Reginald Dennis, founder of XXL, who worked for The Source at the time of Illmatic’s release knew the five-mic rating would be polarizing, but has since said that he has no regrets about issuing the honor. Illmatic has shown to be Nas’ quintessential record, but some hip-hop lovers have suggested that none of his subsequent albums have matched the caliber of his debut. Despite the well-reception of much of Nas’ body of work, some critics have suggested that by peaking too early, Nas’ Illmatic was equally a hindrance as much as it was a cultural cornerstone.

In a 2004 essay for PopMatters, critic Marc Lamont Hill said that “while the critical success of Illmatic has helped Nas’s career immeasurably, it has also been his greatest enemy”—noting that “no one, not even Nas himself, can duplicate the brilliance of the greatest album of all time.” Through the late ‘90s and early aughts, Nas was in a widely publicized beef with fellow New York rapper Jay-Z, who also suggested on his 2001 diss track, “Takeover” that Nas couldn’t live up to the success and acclaim of Illmatic. “Four albums in 10 years?… I can divide / That’s one every let’s say two, two of them shits was due / One was nah, the other was “Illmatic” / That’s a one hot album every 10-year average,” rapped Jay.

Nas would later respond with the scathing diss track “Ether,” which appeared on Illmatic’s 2001 sequel album, Stillmatic. The latter was met with similar acclaim to Illmatic, however, “Ether” continues to be the standout track, most notably in discussions of great, all-time diss tracks. Illmatic, too, continues to inform modern hip-hop. The live instrumentation and jazz sounds of Kendrick Lamar’s 2015 album To Pimp A Butterfly can easily be traced back to Nas’ debut—and artists like Chance The Rapper, Vince Staples, J. Cole and Rapsody are clear students of the New Yorker’s conscious craft.

With 17 albums to his credit, Nas often revisits the themes of Illmatic. His 2018 album Nasir touches on systemic racism and police brutality, most prominently with the song “Cops Shot The Kid.” On his 2020 album King’s Disease, which arrived amid widely publicized cases of police brutality, Nas takes to the song “Ultra Black”—standing 10 toes down in his identity—saying, “We goin’ ultra black / Unapologetically black / The opposite of Doja Cat.” His latest album, Magic 3 features the standout cut, “Superhero Status,” on which he expresses the want to see his loved ones thrive, like he did on 1994’s “One Love.” “Some of the hardest rappers get overlooked and ignored / No matter what happen, I hope all of us soar,” he raps.

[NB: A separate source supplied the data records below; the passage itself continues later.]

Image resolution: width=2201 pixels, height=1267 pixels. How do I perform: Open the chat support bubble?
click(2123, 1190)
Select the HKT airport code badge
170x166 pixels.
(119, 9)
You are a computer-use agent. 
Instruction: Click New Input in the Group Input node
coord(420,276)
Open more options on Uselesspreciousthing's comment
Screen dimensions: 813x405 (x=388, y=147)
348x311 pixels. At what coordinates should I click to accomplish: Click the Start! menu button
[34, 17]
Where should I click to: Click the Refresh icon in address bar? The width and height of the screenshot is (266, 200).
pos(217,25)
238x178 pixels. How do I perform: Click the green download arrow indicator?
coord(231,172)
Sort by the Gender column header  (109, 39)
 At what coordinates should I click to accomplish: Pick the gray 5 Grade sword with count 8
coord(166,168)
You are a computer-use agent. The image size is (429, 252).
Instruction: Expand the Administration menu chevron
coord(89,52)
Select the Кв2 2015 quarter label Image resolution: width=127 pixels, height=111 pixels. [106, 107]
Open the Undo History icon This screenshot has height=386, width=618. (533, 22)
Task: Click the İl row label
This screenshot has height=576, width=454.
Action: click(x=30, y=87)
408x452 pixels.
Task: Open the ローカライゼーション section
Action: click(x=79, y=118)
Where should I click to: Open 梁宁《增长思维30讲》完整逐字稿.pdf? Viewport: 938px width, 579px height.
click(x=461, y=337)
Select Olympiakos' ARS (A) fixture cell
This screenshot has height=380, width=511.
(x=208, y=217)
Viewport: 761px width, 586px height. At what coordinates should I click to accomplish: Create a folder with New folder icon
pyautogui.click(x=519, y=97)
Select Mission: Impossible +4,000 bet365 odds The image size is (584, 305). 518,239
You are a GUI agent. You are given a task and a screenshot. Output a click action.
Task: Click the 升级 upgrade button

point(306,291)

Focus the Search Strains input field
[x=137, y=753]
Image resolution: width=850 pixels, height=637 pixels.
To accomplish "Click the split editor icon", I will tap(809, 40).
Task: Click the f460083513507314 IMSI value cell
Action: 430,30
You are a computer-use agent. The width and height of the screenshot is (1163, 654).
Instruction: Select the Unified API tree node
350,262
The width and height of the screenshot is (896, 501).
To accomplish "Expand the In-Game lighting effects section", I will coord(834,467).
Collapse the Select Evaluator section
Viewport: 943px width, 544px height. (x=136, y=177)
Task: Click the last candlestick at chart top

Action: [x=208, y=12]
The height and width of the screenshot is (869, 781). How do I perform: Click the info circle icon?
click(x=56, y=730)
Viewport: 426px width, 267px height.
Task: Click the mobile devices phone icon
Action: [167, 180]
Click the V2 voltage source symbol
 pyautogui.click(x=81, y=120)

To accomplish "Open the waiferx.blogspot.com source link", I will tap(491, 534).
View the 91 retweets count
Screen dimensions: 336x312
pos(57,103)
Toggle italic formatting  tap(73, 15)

30 years after its release, the stories of Illmatic have held up well. The album spawned a young MC ready to defy the odds through thought-provoking rhymes and striking lines. The focus on contemporary inner-city issues, paired with well-composed instrumentation and delivered with zeal and gusto, has cemented Illmatic as one of the greatest albums of all time, across all genres. And, with more than three decades in the game, Nas has become the face of conscious rap. Though controversies—including widely publicized beefs with Jay-Z and 50 Cent, abuse allegations by ex-wife Kelis—may shatter the “conscious” illusion, the lyrical themes of Illmatic continue to prove both timely and timeless.